Using a column constructed in the manner described above, phosphate buffer containing 5 mM substrate was applied and absorbance was measured until the substrate hydrolysis reached its maximum value. Phosphate buffer containing 5 mM substrate and paraoxon or DMPNPP (1mM) was then flowed through the column, and absorbance was measured at 410 nm to determine if OP was detected. A drop in absorbance at 410 nm correlates with enzyme inhibition because the product of the enzyme assay, paranitrophenol, absorbs at 410 nm. The pesticides were diluted 1:10 in methanol and further diluted in 0.1 M phosphate buffer pH 7.4 to their final concentration. Inhibition was confirmed by flowing phosphate buffer containing 5 mM substrate through the column and monitoring absorbance at 410 nm.
Initial experiments employed lysozyme as the polycation catalyst for silica nanoparticle formation in reaction conditions containing hydrolyzed tetramethylorthosilicate (TMOS), lysozyme (100 mg/mL), and potassium phosphate buffer at pH 7.4 with 5 μg of hCE1 enzyme. hCE1 was incorporated into the particles with high efficiency, leaving no enzyme activity in the supernatant (Figure 1A). In addition, no hCE1 activity was detected in solutions used to wash the particles after formation (Figure 1A). Thus, while the process may render some hCE1 inactive, all detectable enzyme activity localized solely to the particles. hCE1 activity in the silica nanoparticles, as measured by para-nitrophenyl butyrate (pNPB) hydrolysis, reached the same maximal velocity as 5 μg of hCE1 in solution; however, the encapsulated enzyme exhibited a slightly reduced initial rate of product formation (Figure 1A, Table I). Multiple washes of silica particles with phosphate buffer did not release active enzyme, indicating that the hCE1 activity associated with the particles did not arise from enzyme adhered relatively loosely to particle surfaces. Similarly, several washes of particles in 1% Tween 20 did not dissociate hCE1 activity from the particles (data not shown).
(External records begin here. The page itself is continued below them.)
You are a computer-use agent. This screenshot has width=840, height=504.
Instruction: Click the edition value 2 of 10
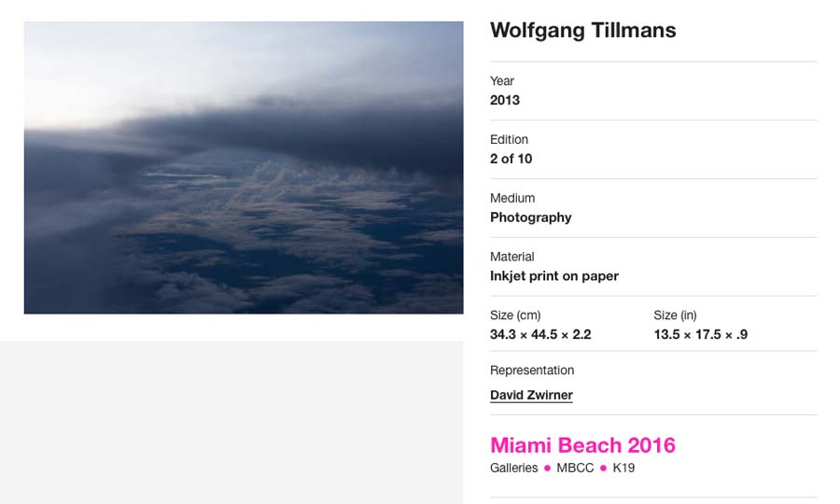pyautogui.click(x=511, y=159)
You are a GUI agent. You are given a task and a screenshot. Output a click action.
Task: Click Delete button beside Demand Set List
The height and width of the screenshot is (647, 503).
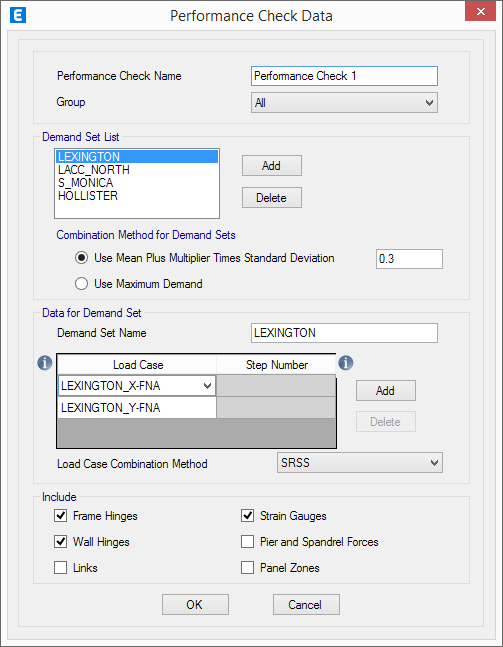[272, 198]
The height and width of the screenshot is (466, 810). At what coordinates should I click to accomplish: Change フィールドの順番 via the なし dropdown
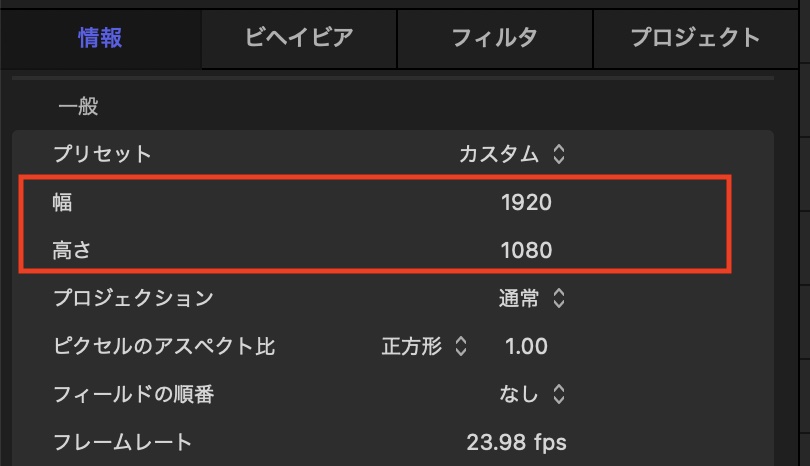click(x=532, y=394)
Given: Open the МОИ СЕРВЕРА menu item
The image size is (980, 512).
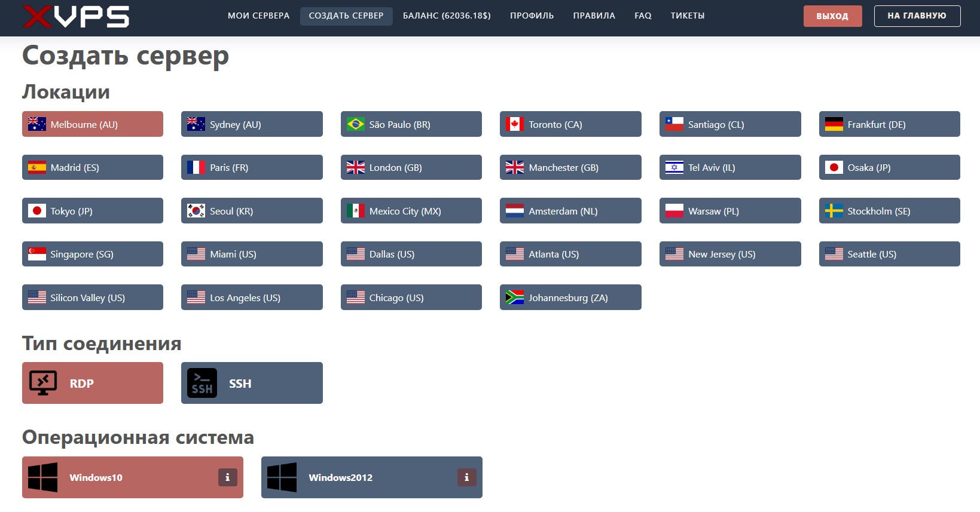Looking at the screenshot, I should tap(258, 16).
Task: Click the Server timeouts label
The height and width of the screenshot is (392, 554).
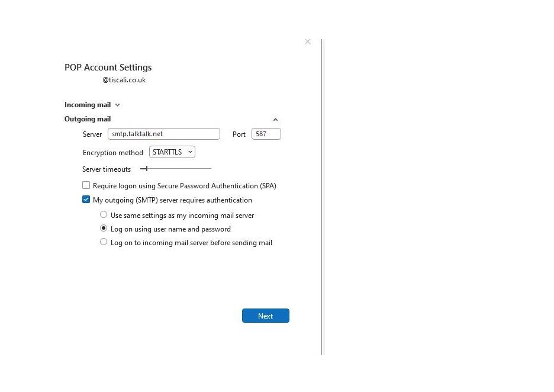Action: tap(107, 169)
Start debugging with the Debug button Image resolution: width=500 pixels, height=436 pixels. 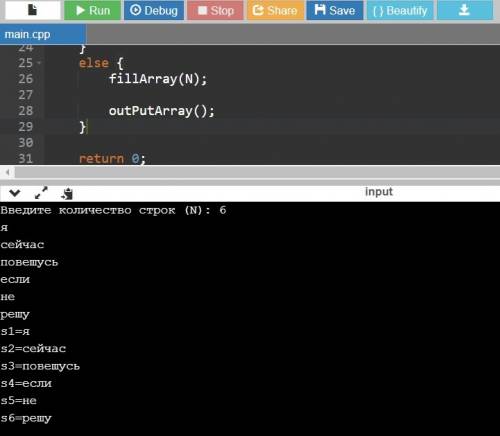(x=154, y=10)
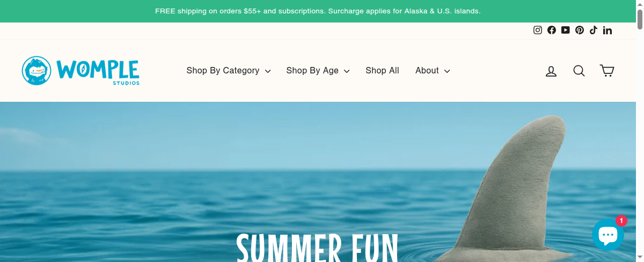Open the Instagram social link

[538, 30]
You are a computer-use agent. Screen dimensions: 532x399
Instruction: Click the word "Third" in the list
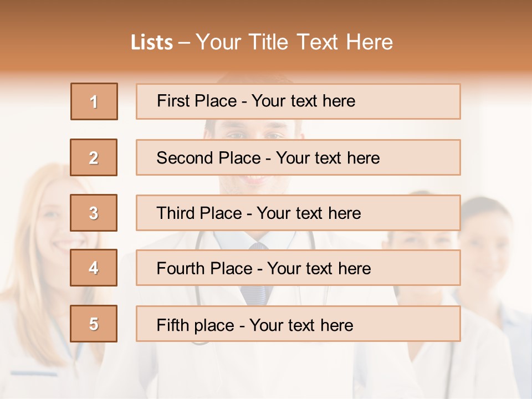click(x=175, y=213)
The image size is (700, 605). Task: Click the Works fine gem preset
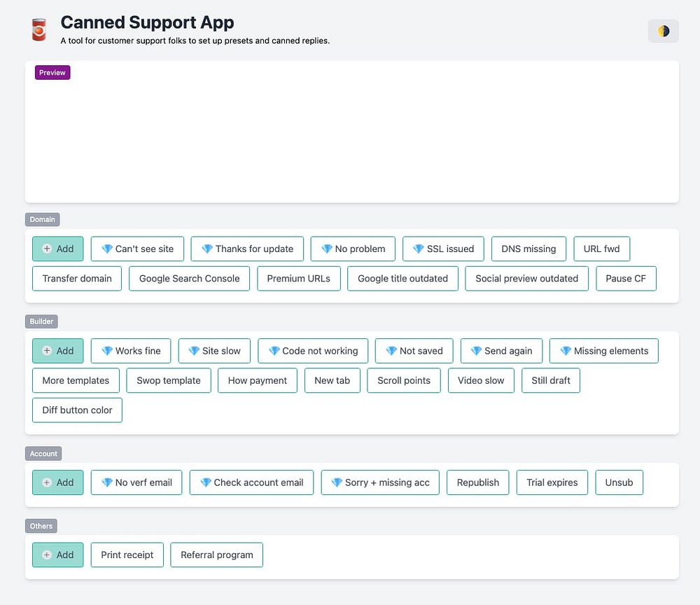coord(131,351)
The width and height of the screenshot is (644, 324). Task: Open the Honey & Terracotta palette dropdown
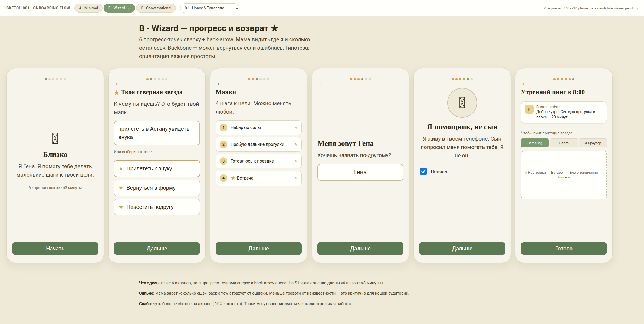coord(210,8)
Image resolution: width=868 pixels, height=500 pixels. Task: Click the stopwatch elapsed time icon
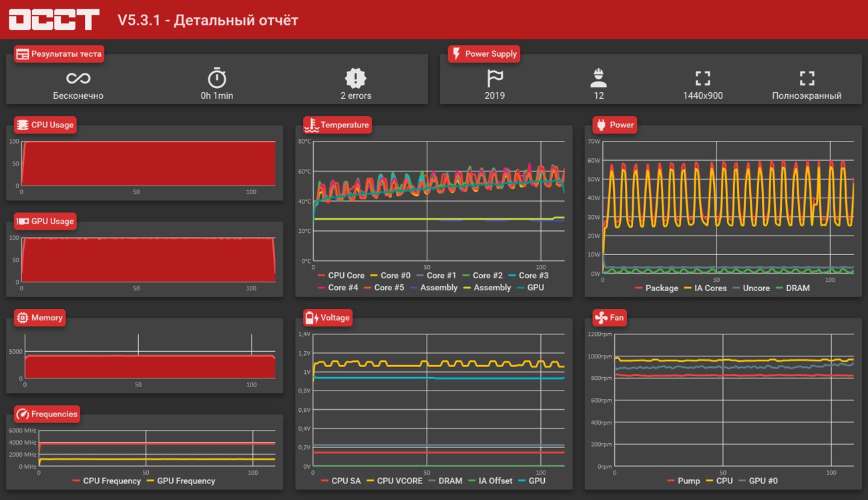pos(217,78)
When washed in detergent, the hCE1 activity in the particles was comparable to the activity measured from particles washed in buffer alone (Table I).
We examined the effect of entrapping hCE1 in silica on the enzyme's ability to hydrolyze pNPB. Kinetic experiments were performed maintaining a constant amount of enzyme with varied substrate concentrations to determine initial reaction velocities. Michaelis-Menten kinetics was assumed and the kinetic parameters were determined (Table II). hCE1 in silica had a Km that was approximately three times higher than enzyme in solution. Furthermore, hCE1 in silica exhibited a slightly reduced efficiency (kcat/Km = 3.1 × 104 s−1 M−1) relative to free enzyme (kcat/Km = 1.9 × 104 s−1 M−1). These solution values are in agreement with previously reported kinetic parameters for hCE1 with para-nitrophenyl butyrate (pNPB)20. Taken together, these results demonstrate that active hCE1 can be efficiently incorporated into lysozyme-catalyzed silica nanoparticles.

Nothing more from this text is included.